Hello,
I'm having a problem with a memory leak in the kernel. I'm running
2.6.13.3 from kernel.org on FC4 on a Dell Poweredge 2850 Duel Xeon 3ghz
with 2GB RAM. Soon after booting up names_cache starts growing until it
consumes all available memory on the system until the oom killer goes
nuts and starts killing all the processes on the machine. After
googling the problem I thought it could be caused by a corrupt file
system but after running fsck the problem hasn't gone away. Here's the
entry from /proc/slabinfo:
names_cache 204686 204686 4096 1 1 : tunables 24 12
8 : slabdata 204686 204686 12
Anyone have an idea what could cause this problem or point me in the
correct direction?
Thanks,
Robert J Derr
Weatherflow, Inc.
On Thu, 6 Oct 2005, Robert Derr wrote:
>
> I'm having a problem with a memory leak in the kernel. I'm running 2.6.13.3
> from kernel.org on FC4 on a Dell Poweredge 2850 Duel Xeon 3ghz with 2GB RAM.

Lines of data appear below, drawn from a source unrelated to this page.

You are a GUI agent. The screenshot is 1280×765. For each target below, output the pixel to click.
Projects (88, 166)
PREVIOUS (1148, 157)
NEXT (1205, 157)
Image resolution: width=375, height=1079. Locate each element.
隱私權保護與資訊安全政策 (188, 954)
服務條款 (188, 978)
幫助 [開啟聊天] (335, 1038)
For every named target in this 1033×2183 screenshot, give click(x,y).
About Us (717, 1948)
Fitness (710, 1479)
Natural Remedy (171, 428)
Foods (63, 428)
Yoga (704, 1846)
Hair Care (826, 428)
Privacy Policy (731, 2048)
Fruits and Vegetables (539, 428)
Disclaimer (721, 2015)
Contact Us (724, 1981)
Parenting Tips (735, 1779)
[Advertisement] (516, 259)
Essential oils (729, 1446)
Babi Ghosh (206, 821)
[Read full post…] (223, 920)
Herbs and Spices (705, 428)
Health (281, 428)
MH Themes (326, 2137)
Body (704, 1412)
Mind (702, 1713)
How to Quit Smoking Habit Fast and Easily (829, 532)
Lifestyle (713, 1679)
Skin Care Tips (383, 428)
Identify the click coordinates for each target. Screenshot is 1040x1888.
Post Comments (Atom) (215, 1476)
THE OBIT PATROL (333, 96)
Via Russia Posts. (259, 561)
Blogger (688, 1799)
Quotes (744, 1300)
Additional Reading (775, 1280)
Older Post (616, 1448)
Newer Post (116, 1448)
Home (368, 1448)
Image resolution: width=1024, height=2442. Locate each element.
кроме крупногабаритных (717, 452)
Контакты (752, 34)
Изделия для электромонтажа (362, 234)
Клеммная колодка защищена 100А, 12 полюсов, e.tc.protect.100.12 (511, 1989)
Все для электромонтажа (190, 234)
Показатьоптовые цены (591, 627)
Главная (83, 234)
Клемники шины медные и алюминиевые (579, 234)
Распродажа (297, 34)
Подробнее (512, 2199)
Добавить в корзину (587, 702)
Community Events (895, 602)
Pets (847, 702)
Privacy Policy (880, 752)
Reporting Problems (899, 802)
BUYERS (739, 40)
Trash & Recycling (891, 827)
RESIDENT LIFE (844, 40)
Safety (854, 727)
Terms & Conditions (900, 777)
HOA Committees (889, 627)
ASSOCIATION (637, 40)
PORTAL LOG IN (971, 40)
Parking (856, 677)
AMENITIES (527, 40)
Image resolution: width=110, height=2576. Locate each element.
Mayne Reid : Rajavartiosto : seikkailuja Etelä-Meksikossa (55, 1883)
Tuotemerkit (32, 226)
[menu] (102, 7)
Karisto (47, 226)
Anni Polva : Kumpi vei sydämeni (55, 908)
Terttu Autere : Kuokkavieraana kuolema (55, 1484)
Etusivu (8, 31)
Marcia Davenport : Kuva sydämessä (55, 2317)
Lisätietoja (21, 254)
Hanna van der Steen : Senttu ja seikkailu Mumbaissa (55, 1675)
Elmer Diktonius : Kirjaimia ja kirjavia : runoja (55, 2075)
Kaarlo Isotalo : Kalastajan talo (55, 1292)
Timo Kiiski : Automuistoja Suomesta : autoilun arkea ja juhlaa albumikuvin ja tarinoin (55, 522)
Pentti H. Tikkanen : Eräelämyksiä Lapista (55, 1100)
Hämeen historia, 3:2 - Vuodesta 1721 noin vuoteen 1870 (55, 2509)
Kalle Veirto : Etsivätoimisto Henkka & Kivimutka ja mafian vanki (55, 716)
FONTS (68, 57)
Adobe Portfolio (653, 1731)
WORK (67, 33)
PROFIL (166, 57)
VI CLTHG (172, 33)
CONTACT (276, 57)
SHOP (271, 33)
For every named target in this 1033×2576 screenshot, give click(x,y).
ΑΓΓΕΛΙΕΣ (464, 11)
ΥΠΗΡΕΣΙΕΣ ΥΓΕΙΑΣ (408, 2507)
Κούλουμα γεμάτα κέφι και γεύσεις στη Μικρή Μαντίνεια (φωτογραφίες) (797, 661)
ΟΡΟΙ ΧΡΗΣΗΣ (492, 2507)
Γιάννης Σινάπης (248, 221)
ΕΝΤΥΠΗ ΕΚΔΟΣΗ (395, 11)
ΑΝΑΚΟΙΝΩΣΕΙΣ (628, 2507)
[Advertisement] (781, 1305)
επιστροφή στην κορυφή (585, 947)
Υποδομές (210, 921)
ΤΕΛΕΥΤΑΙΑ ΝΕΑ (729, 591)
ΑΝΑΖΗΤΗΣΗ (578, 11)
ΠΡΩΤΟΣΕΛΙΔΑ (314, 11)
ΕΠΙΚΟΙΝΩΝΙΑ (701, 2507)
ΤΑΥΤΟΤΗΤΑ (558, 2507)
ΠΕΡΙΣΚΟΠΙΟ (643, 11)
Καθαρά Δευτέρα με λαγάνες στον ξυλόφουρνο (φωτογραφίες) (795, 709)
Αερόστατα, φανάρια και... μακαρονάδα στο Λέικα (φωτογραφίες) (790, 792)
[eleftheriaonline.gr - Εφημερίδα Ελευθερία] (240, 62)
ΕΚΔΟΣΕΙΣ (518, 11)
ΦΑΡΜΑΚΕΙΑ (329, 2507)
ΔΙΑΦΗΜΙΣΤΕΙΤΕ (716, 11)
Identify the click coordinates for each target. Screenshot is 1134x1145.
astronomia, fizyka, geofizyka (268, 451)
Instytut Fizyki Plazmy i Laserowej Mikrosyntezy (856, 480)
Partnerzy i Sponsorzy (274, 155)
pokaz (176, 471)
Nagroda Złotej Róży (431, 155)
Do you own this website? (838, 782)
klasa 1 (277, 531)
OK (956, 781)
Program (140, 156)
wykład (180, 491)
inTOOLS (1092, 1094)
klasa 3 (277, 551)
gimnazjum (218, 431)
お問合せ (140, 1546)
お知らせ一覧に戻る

Just out of interest, do you have CONFIG_AUDIT_SYSCALL enabled? Does it go
away if you disable it?
Also, what filesystems do you use? And if you run
while : ; do cat /proc/slabinfo | grep names_cache ; sleep 2; done
in one terminal, can you see if you can find any correlation to some
particular action or behaviour that would seem to be part of leaking it?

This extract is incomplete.